Department of Corrections officials said in a news release that “regional staffing plans have been developed to supplement correctional officers and medical staff, if staffing requirements cannot be met due to positive test results.”
But agency officials did not immediately comment on specific measures that have been taken at prisons where workers have tested positive for the virus.

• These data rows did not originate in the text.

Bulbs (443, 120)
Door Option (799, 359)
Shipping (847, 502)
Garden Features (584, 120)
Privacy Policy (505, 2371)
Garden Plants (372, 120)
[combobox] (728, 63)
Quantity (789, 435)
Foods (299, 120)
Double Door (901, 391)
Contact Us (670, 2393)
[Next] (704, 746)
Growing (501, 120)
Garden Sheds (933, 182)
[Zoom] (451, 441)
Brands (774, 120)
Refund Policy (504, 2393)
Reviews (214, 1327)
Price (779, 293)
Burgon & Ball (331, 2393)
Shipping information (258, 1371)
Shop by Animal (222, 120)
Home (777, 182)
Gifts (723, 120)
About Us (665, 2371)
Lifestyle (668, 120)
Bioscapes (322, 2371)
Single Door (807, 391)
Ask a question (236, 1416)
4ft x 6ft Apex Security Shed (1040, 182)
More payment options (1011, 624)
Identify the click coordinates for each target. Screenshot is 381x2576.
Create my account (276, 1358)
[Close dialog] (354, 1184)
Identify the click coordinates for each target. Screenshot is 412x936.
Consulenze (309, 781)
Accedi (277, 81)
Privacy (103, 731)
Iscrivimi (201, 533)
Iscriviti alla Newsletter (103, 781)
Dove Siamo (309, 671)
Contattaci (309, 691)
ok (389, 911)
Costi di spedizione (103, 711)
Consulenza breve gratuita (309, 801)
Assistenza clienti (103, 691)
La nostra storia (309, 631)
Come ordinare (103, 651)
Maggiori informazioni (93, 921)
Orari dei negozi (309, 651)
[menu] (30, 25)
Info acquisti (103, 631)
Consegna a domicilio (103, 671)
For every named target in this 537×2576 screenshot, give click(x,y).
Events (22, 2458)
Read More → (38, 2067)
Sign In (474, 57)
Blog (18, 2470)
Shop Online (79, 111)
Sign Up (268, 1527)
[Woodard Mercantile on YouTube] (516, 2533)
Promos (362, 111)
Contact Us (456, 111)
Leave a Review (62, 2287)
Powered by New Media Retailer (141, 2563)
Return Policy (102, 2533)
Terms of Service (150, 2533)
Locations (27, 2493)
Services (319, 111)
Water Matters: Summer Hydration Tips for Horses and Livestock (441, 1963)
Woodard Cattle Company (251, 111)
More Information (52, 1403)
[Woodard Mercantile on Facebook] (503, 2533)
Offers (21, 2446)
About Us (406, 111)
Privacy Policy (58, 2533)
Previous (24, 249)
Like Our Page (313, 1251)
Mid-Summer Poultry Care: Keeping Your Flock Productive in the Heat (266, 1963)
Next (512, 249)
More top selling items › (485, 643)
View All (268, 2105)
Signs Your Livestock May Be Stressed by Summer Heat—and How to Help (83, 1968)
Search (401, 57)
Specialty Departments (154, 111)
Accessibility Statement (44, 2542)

Employees who test positive are not allowed to return to work until a doctor says they have fully recovered, according to agency news releases.
While 167 workers had tested positive as of Monday, corrections officials have refused to reveal the number of employees who have undergone testing, a number that could help determine if testing is sufficient and show a rate of infection.
“The most difficult thing about dealing with the Department of Corrections is transparency of information,” Matt Puckett, executive director of the PBA, told The News Service of Florida in an interview.
Puckett, who is pushing for prison and jail workers to be prioritized for face masks, gloves and rapid testing, said more transparency is needed for the “peace of mind” of corrections workers and their families.
The largest number of employee positive test results, 42, has occurred at South Bay Correctional Facility, which is operated by The Geo Group, Inc., a prison contractor.
Gov. Ron DeSantis has not talked much about how the state has handled the outbreaks in prisons, and his office declined to comment on why he will not direct the Department of Corrections to release the number of employees who have been tested.
The state agency, however, releases data each day on the number of inmates who test positive and negative for the virus, as well as how many prisoners have pending results.
As of Monday, 776 prisoners had undergone testing. Of the 752 inmates who had received test results, 49 percent had been positive for the virus, corrections officials said.
On Sunday, the governor said the situation in prisons is a “separate issue” from what goes on outside in communities.
His comments came during a news conference in Daytona Beach, just miles away from Tomoka Correctional Institution.
DeSantis touted Volusia County’s response to the pandemic and said that aside from a “prison dump” of 46 prison cases on Thursday, the county’s overall positive test rate was low. DeSantis’ office did not immediately respond to requests to expand on what he meant.
“The idea that you can somehow contain an outbreak in prison and keep it in prison, it’s fantasy. It’s just a complete misunderstanding of the dynamic at work here,” Greg Newburn, the Florida director for Families Against Mandatory Minimums, a group that pushes for changes in the criminal justice system.